“Arrancamos menos cero y terminamos dando la vuelta olímpica”



Miguel Ángel Russo es, por un puñado de meses de diferencia, el entrenador más longevo del fútbol argentino. Tiene 67 años y hace poco tiempo dejó atrás un cáncer de próstata. Muchos creían que su carrera estaba terminada. Decían que los viejitos, como él o como Julio César Falcioni, dos meses menor, no les llegaban a los jugadores jóvenes como si lo hacía los DT devotos de los GPS, con pantalones achupinados y pasos acelerados al borde de la línea de cal. Pero del dicho al hecho hay mucho trecho y, desde anoche, Miguelo es el cerebro del nuevo campeón del fútbol argentino.
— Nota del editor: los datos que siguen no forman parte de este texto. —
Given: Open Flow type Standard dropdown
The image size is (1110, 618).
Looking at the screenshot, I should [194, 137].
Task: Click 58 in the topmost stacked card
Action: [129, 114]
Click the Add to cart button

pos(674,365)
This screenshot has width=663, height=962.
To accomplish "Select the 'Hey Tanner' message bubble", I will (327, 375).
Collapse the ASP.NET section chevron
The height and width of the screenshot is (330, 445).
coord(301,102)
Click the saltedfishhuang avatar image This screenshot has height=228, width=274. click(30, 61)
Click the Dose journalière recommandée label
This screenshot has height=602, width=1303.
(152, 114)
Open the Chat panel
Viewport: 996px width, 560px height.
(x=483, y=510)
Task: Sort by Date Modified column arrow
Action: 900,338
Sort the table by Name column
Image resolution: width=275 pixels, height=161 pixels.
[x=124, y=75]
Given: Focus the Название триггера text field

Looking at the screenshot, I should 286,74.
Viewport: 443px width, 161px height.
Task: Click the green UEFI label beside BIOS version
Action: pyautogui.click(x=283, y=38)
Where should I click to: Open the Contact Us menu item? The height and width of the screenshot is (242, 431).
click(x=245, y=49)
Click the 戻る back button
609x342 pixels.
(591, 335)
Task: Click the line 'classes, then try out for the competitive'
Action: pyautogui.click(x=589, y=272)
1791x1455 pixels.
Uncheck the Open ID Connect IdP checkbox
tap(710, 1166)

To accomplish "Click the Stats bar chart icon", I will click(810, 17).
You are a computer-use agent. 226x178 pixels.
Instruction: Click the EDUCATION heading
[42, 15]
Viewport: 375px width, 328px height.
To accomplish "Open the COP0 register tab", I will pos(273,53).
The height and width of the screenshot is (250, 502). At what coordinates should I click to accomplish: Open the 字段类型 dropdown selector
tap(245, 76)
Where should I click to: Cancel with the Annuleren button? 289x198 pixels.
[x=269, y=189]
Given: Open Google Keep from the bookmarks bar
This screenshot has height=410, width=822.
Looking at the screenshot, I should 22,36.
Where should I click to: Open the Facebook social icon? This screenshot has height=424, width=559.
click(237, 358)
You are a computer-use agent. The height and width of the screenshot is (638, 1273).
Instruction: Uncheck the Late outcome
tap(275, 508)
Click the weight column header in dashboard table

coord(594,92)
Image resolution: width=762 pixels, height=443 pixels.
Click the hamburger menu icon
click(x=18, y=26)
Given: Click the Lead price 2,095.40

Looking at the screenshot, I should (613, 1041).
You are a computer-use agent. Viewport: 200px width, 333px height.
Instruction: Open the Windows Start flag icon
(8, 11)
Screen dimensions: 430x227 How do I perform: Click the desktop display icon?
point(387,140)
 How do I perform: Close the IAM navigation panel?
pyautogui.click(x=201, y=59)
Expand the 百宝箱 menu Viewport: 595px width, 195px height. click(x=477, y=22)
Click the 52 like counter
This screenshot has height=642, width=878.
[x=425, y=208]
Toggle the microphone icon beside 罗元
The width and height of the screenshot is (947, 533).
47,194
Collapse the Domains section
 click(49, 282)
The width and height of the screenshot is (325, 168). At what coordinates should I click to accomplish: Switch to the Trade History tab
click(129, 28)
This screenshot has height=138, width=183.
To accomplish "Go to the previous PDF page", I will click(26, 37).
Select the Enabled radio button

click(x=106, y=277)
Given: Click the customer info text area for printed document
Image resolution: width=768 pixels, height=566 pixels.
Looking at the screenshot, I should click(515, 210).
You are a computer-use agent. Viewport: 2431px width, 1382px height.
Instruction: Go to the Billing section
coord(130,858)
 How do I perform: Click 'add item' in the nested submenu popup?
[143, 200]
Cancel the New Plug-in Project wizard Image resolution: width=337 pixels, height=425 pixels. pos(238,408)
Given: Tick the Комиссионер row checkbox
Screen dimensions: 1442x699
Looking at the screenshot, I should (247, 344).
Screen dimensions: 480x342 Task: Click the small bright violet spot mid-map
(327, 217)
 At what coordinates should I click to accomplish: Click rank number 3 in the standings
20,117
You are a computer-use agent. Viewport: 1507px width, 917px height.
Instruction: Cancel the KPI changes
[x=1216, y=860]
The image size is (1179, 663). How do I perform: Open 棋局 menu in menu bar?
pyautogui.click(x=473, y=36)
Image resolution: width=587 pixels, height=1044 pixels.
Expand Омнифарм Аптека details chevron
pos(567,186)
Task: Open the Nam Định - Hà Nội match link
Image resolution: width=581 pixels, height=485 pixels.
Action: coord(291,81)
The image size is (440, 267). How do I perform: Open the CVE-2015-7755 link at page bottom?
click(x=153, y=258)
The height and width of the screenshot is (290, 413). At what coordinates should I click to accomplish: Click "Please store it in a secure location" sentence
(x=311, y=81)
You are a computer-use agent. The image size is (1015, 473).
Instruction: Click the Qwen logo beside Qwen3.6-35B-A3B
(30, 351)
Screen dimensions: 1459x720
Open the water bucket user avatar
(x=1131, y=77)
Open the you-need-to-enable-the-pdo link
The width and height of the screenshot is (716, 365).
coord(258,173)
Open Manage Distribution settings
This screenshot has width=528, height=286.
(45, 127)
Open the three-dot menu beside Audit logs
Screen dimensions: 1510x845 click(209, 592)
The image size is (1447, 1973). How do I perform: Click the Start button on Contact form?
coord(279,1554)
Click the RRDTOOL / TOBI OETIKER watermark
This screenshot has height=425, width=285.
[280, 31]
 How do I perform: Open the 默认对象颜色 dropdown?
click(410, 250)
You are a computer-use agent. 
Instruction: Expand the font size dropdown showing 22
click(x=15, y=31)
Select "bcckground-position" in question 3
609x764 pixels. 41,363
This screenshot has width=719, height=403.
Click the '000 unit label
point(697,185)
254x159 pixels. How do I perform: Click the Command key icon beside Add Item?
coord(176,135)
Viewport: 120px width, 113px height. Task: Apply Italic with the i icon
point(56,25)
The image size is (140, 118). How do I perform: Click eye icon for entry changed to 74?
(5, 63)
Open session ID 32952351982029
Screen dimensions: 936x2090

“Arrancamos menos cero y terminamos dando la vuelta olímpica”, sintetizó con sonrisa blanca de siempre y al borde de las lágrimas después de que su Rosario Central venciera al aguerrido Platense de Martín Palermo en el estadio Madre de Ciudades para que el Canalla llegara a su undécima vuelta olímpica a nivel local -y 12ma. si se cuenta la Conmebol-.

Y siguió: “Es una alegría muy grande. Sufrimos mucho al final, pero aguantamos bien. Contento por la gente, por el club, por todos… Por mis conmpañeros y por los jugadores que hicieron un esfuerzo muy grande. Trabajamos mucho para aarmar este plantel. El mérito es de ellos… Y le agradezco a la gente que vino y llenó el estadio”.

Russo, con la templanza que le da la sabiduría, no se olvidó de nadie en su agradecimiento. Recordó que estaba a horas de celebrar un aniversario del título que consiguió con Millonarios de Colombia, le mandó saludos a Juan Román Riquelme de cara a las elecciones en Boca -“Ojalá le vaya bien… Espero que le vaya bien a Boca”- y le tiró flores a Mariano Andújar por haber usado “la camiseta del 83” en la vuelta olímpica del Estudiantes campeón de la Copa Argentina.

La emoción no se detuvo para Miguel, que encontró al equipo al borde del descenso y no solo alzó el título sino que revalidó su lugar en la edición 2024 de la Copa Libertadores -ya había entrado por la tabla anual-, donde asumirá el desafío de llevar a Rosario Central bien lejos a nivel internacional -algo que sabe ya que la ganó con Boca en 2007- mientras el club embolsa una buena cantidad de dólares que no le vendrán nada mal al presidente Gonzalo Belloso en estos tiempos de economía turbulenta.

“En los bolsillos tengo cositas que van dando todo el año”, respondió al ser consultado por sus cábalas y su pose inalterable durante los 90 minutos. La suerte le hizo otra vez un guiño. Pero hay algo más que suerte en la enorme y prolífica carrera de Russo como DT.